Just as we thought we had heard or read all the different ways people from Lehman Brothers to AIG could violate our trust, a new scandal emerged in connection with the bankruptcy of MF Global, a hedge fund that placed huge bets of other peoples’ money on sovereign debt in Europe. You may have read that this scandal adds a new twist to the list: someone at MF Global managed to steal–uh, excuse me, misplace–over $1 billion of cash belonging to clients of the fund.
I’m not talking about losing an investment. Rather, in this case it’s money in a client trust account that someone (we don’t know who) “borrowed” for as-yet undisclosed purposes. The money is gone.
There are laws against this sort of thing. It is a strict no-no in any profession that deals with client funds. Lawyers get disbarred for co-mingling client funds with their own even if they never take or use a penny of client money. (If they happen to spend money belonging to clients and get caught, they go to jail.) Similar laws apply to the financial industry.
Jon Corzine, the CEO of MF global, when testifying before Congress recently, was unable to explain what happened to the money. And he was somewhat evasive when talking about it. (Click on the picture of Corzine to the right to watch the testimony.)
William Black, a law-school professor, former prosecutor of malefactors in the Savings and Loan scandal of the 80′s, and author of The Best Way to Rob a Bank is to Own One, recently appeared on the public radio program, On Point with Tom Ashbrook, and explained that we have set up a system in which people receive giant bonuses for taking huge risks with other peoples’ money when these bets pay off but pay little or no price when their casino-like gambling comes a cropper. (You can hear the On Point interview online at The Lessons of MF Global.)
No doubt, there are people who nevertheless act responsibly, making sure that they do not put the company at risk.
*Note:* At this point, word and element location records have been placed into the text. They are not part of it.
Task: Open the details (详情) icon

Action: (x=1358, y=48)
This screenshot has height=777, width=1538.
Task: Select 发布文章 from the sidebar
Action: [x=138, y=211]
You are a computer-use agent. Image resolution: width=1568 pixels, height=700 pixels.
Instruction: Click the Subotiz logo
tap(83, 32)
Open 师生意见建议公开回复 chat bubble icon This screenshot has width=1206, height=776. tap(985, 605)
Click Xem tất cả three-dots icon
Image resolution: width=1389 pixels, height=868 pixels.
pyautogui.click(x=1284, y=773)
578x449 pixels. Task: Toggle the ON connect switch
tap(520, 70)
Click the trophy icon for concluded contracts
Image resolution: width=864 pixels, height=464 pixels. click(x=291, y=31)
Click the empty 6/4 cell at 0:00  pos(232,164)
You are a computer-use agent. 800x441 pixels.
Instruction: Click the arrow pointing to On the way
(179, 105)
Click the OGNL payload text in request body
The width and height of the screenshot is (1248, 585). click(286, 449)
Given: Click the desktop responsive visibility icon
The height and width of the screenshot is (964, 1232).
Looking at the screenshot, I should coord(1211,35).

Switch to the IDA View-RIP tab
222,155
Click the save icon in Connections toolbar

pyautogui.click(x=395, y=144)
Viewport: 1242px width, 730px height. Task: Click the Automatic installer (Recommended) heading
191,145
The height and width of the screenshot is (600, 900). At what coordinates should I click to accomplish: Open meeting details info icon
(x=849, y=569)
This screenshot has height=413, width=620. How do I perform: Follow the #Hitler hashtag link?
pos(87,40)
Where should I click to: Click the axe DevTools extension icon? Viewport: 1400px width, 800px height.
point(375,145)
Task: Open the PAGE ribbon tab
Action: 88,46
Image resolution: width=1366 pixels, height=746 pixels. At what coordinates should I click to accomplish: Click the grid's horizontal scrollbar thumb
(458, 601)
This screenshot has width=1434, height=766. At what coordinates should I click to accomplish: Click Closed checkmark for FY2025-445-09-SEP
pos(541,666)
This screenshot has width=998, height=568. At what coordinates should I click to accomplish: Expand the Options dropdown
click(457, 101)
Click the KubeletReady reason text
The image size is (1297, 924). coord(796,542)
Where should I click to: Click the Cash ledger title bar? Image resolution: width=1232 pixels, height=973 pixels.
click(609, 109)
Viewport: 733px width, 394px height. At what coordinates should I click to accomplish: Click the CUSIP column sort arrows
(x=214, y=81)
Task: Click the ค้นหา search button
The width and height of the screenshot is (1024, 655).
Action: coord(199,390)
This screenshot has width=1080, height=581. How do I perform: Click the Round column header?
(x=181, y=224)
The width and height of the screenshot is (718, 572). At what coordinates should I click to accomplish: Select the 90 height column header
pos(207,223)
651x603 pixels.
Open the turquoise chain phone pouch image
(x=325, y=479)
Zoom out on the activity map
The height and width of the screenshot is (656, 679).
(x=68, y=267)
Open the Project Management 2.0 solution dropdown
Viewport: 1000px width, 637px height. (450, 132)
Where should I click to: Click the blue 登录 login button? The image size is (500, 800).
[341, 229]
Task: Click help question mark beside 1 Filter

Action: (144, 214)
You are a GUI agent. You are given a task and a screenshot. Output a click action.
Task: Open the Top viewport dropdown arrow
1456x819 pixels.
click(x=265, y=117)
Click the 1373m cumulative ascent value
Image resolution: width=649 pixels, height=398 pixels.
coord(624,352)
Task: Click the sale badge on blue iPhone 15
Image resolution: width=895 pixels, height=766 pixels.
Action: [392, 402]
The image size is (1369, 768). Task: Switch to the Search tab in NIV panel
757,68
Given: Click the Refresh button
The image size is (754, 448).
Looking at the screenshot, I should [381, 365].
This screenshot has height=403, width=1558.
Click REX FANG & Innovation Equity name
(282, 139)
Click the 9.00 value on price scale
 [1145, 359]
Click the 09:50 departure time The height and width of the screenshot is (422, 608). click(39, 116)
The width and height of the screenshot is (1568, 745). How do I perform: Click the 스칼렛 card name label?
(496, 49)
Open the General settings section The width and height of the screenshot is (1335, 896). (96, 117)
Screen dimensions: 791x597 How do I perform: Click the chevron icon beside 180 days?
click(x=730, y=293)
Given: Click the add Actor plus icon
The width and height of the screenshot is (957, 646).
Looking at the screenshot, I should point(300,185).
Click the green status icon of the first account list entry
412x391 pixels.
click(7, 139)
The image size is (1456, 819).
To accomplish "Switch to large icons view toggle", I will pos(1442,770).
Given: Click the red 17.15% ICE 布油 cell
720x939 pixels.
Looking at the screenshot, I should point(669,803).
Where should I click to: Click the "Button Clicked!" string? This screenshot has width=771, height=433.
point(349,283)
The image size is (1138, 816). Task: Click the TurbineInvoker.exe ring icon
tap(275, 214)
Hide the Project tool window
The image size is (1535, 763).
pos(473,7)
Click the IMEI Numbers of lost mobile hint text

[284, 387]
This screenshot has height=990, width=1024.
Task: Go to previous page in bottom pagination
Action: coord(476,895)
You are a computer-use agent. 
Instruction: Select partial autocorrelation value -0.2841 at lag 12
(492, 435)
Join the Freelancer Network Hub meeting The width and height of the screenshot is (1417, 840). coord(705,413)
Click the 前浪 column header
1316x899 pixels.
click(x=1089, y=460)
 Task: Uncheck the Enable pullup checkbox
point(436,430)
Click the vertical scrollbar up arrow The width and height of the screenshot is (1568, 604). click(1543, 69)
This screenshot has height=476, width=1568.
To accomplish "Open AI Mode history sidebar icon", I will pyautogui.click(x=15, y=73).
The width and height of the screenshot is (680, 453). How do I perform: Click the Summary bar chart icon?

But others do not exercise such restraint. From their perspective, they would be fools to do so. In their minds, it would be like turning a possibly lost suitcase containing $100,000 into the police. It might be wrong to keep the money, perhaps, but since it’s easy to get away with, let’s go for it.
As Black explains in a short video interview, if top-level leadership (in this case Jon Corzine) allows or encourages such behavior, those who do not play along–the good guys–get ostracized or fired. A culture of gambling and fraud develops.
We will not stop this kind of system-threatening behavior until we increase the costs of such bets high enough to focus the minds of top executives. (In a recent post, Getting Away with Grand Theft Economy, I discussed the failure of the Justice Department to use the Sarbanes-Oxley Act as a basis for prosecuting CEO’s and CFO’s from Countrywide and other companies that appear to have filed misleading financial statements. Rules are not enough. They must also be enforced.)
Or, perhaps we should try Jayne Barnard’s suggestion to reintegrate shaming in response to corporate misdeeds.
As William Black says, we must eliminate the perverse incentives that encourage bad behavior.
Neuroscience and psychology have made great contributions to the science of ethics in recent years, helping us better understand why good people do bad things. But we don’t need state-of-the-art science to tell us that perverse incentives will attract enough people willing to do stupid or venal things that seriously damage the rest of us. We’ve known that since Socrates and Plato and before.
Those responsible for the development and operation of organizations would do well to apply this lesson at the micro-economic level as well.